I am letting go of my reigns a bit. I am keeping expectations. Rules, boundaries, all in place. I have told her what they are, and I have simplified them. The rest, I am letting go. She is on that roller coaster, and otherwise I am a voice that only intensifies the fear of what is to come. I have faith in God. I have faith in the people he has brought into our lives. The whole network of adults and great mentors that God has brought to her life. There is a time to panic, to lay the law down and let them know that we are formidable parents.
But, there comes a time as well to let them make mistakes, to let them choose when to share rather than jumping on them about every thought and concern, but to trust them to grow and try their best, not to be perfect, but to try their best. That’s the only way they will learn.
Plus, not every single thing that they do is life or death. We make a bigger deal over the choices they make than our own. Sometimes, they, like us, need to just be allowed to be human and say they have too much on their plate. They need to learn how to slow down, and live a little, to enjoy life.
I think in our generation there is a drive to be both a helicopter parent and the joe cool parent. Navigating what one’s child needs is a nightmare. I have been both. But, I hate the terminology. There is a time to be a helicopter parent. There is a time that your child’s ass is grass and you have to be a low cutting lawnmower. There is a time to let them come to you, all mowing and flying aside, and just see if the seeds you have planted, if the support, if the boundaries you put in place, actually are helping, and to be a gentle reminder rather than the drill sergeant, or even the flat overly worried mom who just adds stress with the “I’m just worried about” commentaries. Boy, do I do those. Time to show some confidence. The roller coaster is rough. I think a little confidence is the best parenting for a young person who is actually hanging on. So, I’m showing confidence in mine, and its not that hard to do. I have been listening more, and speaking less. I am treating her with more respect for her ideas and thoughts. An amazing thing is happening, because I am really enjoying this part of parenting as a parent. I am getting to know her as a teen, and when I accept her completely, as a young person, I get a window into who she is becoming. But, she opens that window. I can’t force it open. I can’t tell her how to do life. I can share and teach. I can keep the boundaries, but her world is going to get bigger really fast. Showing her I believe in her, is really important. Listening is an amazing gift we give, and its simple. We just close our mouths. Who would have thought, thats a really big part of parenting.

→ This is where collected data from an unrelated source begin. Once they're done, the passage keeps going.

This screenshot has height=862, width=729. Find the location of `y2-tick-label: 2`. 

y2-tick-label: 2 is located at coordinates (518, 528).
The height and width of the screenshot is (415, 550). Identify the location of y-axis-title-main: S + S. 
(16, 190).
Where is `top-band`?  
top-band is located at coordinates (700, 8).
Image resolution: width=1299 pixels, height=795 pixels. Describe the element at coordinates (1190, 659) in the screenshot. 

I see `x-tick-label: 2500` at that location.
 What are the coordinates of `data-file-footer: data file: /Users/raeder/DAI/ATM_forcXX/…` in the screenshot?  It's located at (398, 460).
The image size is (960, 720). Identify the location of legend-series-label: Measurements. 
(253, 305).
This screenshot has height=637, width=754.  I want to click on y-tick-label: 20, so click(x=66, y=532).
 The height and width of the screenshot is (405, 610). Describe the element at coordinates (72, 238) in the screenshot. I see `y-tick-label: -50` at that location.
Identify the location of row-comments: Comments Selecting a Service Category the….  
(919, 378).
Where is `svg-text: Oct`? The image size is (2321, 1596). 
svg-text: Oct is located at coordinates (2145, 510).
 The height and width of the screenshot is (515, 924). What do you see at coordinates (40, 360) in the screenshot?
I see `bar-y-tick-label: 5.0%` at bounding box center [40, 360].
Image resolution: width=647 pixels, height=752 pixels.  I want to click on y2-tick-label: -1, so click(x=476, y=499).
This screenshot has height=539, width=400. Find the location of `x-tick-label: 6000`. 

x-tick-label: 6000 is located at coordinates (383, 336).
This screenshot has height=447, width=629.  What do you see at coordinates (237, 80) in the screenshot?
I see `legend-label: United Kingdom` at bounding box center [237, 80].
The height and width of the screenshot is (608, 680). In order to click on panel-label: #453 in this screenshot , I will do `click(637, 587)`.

If you are that young person, pat yourself on the back, the ride is tough and your hitting some serious G Force. Pull in those who care about you, who lift your spirits, and do your best. But, don’t be perfect. Only one person was perfect. Just be yourself, and realize, it’s tough. Your first roller coaster, high school life, is tough. But, it always gets better. Don’t give up.
From someone who has been there many years ago, and is now on the other side.